--- start ---

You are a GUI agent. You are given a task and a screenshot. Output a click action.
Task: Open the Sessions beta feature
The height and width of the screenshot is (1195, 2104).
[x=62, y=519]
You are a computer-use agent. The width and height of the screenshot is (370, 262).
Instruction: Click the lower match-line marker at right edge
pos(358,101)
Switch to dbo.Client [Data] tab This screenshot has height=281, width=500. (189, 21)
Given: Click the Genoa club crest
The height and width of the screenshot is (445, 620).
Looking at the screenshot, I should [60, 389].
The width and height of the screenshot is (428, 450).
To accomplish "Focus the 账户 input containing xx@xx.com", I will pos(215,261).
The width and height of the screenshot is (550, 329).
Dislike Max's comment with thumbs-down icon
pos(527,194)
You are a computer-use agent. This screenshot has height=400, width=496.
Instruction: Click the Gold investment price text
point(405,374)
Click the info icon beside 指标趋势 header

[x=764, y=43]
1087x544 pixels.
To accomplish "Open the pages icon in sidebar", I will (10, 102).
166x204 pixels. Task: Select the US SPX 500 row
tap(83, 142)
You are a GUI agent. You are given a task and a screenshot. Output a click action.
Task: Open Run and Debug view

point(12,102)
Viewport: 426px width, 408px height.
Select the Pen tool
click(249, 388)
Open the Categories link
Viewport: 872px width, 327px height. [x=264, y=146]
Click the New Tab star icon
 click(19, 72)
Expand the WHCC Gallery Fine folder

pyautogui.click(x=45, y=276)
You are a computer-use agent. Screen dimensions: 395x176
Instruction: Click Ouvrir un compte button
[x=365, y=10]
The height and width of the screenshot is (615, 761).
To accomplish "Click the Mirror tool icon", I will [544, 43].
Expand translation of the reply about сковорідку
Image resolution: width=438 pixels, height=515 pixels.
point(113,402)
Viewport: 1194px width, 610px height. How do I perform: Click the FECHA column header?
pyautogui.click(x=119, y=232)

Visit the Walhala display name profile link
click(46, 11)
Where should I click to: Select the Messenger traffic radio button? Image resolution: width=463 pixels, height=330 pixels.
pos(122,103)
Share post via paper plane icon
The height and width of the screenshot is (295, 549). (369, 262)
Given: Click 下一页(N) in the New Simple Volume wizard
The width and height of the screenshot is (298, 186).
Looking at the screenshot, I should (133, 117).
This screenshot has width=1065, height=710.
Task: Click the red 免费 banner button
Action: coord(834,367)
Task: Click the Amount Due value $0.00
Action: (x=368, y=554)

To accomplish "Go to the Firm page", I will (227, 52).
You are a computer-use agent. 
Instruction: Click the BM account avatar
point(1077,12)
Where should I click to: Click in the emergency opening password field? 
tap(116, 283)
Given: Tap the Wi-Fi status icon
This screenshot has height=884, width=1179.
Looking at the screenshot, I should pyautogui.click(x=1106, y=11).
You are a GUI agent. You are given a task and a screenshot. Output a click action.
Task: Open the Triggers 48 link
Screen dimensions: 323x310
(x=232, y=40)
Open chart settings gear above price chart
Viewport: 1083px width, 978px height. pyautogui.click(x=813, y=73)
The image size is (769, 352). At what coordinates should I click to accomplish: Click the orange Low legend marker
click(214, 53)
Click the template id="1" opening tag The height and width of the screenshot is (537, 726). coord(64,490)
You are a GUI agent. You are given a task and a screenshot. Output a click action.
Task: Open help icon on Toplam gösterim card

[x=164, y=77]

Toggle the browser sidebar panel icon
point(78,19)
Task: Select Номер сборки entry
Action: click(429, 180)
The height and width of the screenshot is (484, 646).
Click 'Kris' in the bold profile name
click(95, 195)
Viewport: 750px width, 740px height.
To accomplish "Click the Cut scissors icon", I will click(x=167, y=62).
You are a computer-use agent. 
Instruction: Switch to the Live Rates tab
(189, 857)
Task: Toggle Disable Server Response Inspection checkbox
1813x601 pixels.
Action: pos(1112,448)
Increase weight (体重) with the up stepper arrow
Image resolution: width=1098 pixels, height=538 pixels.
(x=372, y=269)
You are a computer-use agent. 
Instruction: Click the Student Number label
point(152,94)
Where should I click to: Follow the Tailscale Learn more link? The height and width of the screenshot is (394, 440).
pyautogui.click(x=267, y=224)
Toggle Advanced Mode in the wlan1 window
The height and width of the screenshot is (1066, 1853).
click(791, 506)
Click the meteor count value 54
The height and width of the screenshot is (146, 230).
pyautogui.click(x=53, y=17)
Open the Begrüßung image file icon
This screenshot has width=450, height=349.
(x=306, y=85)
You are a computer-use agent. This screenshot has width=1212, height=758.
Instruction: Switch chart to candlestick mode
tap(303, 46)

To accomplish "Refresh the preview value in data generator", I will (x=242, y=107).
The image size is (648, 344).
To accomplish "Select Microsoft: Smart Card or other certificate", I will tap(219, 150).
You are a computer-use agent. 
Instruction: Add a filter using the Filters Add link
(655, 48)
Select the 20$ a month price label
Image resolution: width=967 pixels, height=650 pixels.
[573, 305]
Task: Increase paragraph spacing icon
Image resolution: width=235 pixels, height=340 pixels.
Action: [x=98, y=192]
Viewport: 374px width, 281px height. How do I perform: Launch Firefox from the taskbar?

--- end ---

*SET EXERCISE*:
Duplicate every row above verbatim, from first to last.

*TASK RESPONSE*:
You are a GUI agent. You are given a task and a screenshot. Output a click action.
Task: Open the Sessions beta feature
The height and width of the screenshot is (1195, 2104).
[x=62, y=519]
You are a computer-use agent. The width and height of the screenshot is (370, 262).
Instruction: Click the lower match-line marker at right edge
pos(358,101)
Switch to dbo.Client [Data] tab This screenshot has height=281, width=500. (189, 21)
Given: Click the Genoa club crest
The height and width of the screenshot is (445, 620).
Looking at the screenshot, I should [60, 389].
The width and height of the screenshot is (428, 450).
To accomplish "Focus the 账户 input containing xx@xx.com", I will pos(215,261).
The width and height of the screenshot is (550, 329).
Dislike Max's comment with thumbs-down icon
pos(527,194)
You are a computer-use agent. This screenshot has height=400, width=496.
Instruction: Click the Gold investment price text
point(405,374)
Click the info icon beside 指标趋势 header

[x=764, y=43]
1087x544 pixels.
To accomplish "Open the pages icon in sidebar", I will (10, 102).
166x204 pixels. Task: Select the US SPX 500 row
tap(83, 142)
You are a GUI agent. You are given a task and a screenshot. Output a click action.
Task: Open Run and Debug view

point(12,102)
Viewport: 426px width, 408px height.
Select the Pen tool
click(249, 388)
Open the Categories link
Viewport: 872px width, 327px height. [x=264, y=146]
Click the New Tab star icon
 click(19, 72)
Expand the WHCC Gallery Fine folder

pyautogui.click(x=45, y=276)
You are a computer-use agent. Screen dimensions: 395x176
Instruction: Click Ouvrir un compte button
[x=365, y=10]
The height and width of the screenshot is (615, 761).
To accomplish "Click the Mirror tool icon", I will [544, 43].
Expand translation of the reply about сковорідку
Image resolution: width=438 pixels, height=515 pixels.
point(113,402)
Viewport: 1194px width, 610px height. How do I perform: Click the FECHA column header?
pyautogui.click(x=119, y=232)

Visit the Walhala display name profile link
click(46, 11)
Where should I click to: Select the Messenger traffic radio button? Image resolution: width=463 pixels, height=330 pixels.
pos(122,103)
Share post via paper plane icon
The height and width of the screenshot is (295, 549). (369, 262)
Given: Click 下一页(N) in the New Simple Volume wizard
The width and height of the screenshot is (298, 186).
Looking at the screenshot, I should (133, 117).
This screenshot has width=1065, height=710.
Task: Click the red 免费 banner button
Action: coord(834,367)
Task: Click the Amount Due value $0.00
Action: (x=368, y=554)

To accomplish "Go to the Firm page", I will (227, 52).
You are a computer-use agent. 
Instruction: Click the BM account avatar
point(1077,12)
Where should I click to: Click in the emergency opening password field? 
tap(116, 283)
Given: Tap the Wi-Fi status icon
This screenshot has height=884, width=1179.
Looking at the screenshot, I should pyautogui.click(x=1106, y=11).
You are a GUI agent. You are given a task and a screenshot. Output a click action.
Task: Open the Triggers 48 link
Screen dimensions: 323x310
(x=232, y=40)
Open chart settings gear above price chart
Viewport: 1083px width, 978px height. pyautogui.click(x=813, y=73)
The image size is (769, 352). At what coordinates should I click to accomplish: Click the orange Low legend marker
click(214, 53)
Click the template id="1" opening tag The height and width of the screenshot is (537, 726). coord(64,490)
You are a GUI agent. You are given a task and a screenshot. Output a click action.
Task: Open help icon on Toplam gösterim card

[x=164, y=77]

Toggle the browser sidebar panel icon
point(78,19)
Task: Select Номер сборки entry
Action: click(429, 180)
The height and width of the screenshot is (484, 646).
Click 'Kris' in the bold profile name
click(95, 195)
Viewport: 750px width, 740px height.
To accomplish "Click the Cut scissors icon", I will click(x=167, y=62).
You are a computer-use agent. 
Instruction: Switch to the Live Rates tab
(189, 857)
Task: Toggle Disable Server Response Inspection checkbox
1813x601 pixels.
Action: pos(1112,448)
Increase weight (体重) with the up stepper arrow
Image resolution: width=1098 pixels, height=538 pixels.
(x=372, y=269)
You are a computer-use agent. 
Instruction: Click the Student Number label
point(152,94)
Where should I click to: Follow the Tailscale Learn more link? The height and width of the screenshot is (394, 440).
pyautogui.click(x=267, y=224)
Toggle Advanced Mode in the wlan1 window
The height and width of the screenshot is (1066, 1853).
click(791, 506)
Click the meteor count value 54
The height and width of the screenshot is (146, 230).
pyautogui.click(x=53, y=17)
Open the Begrüßung image file icon
This screenshot has width=450, height=349.
(x=306, y=85)
You are a computer-use agent. This screenshot has width=1212, height=758.
Instruction: Switch chart to candlestick mode
tap(303, 46)

To accomplish "Refresh the preview value in data generator", I will (x=242, y=107).
The image size is (648, 344).
To accomplish "Select Microsoft: Smart Card or other certificate", I will tap(219, 150).
You are a computer-use agent. 
Instruction: Add a filter using the Filters Add link
(655, 48)
Select the 20$ a month price label
Image resolution: width=967 pixels, height=650 pixels.
[573, 305]
Task: Increase paragraph spacing icon
Image resolution: width=235 pixels, height=340 pixels.
Action: [x=98, y=192]
Viewport: 374px width, 281px height. How do I perform: Launch Firefox from the taskbar?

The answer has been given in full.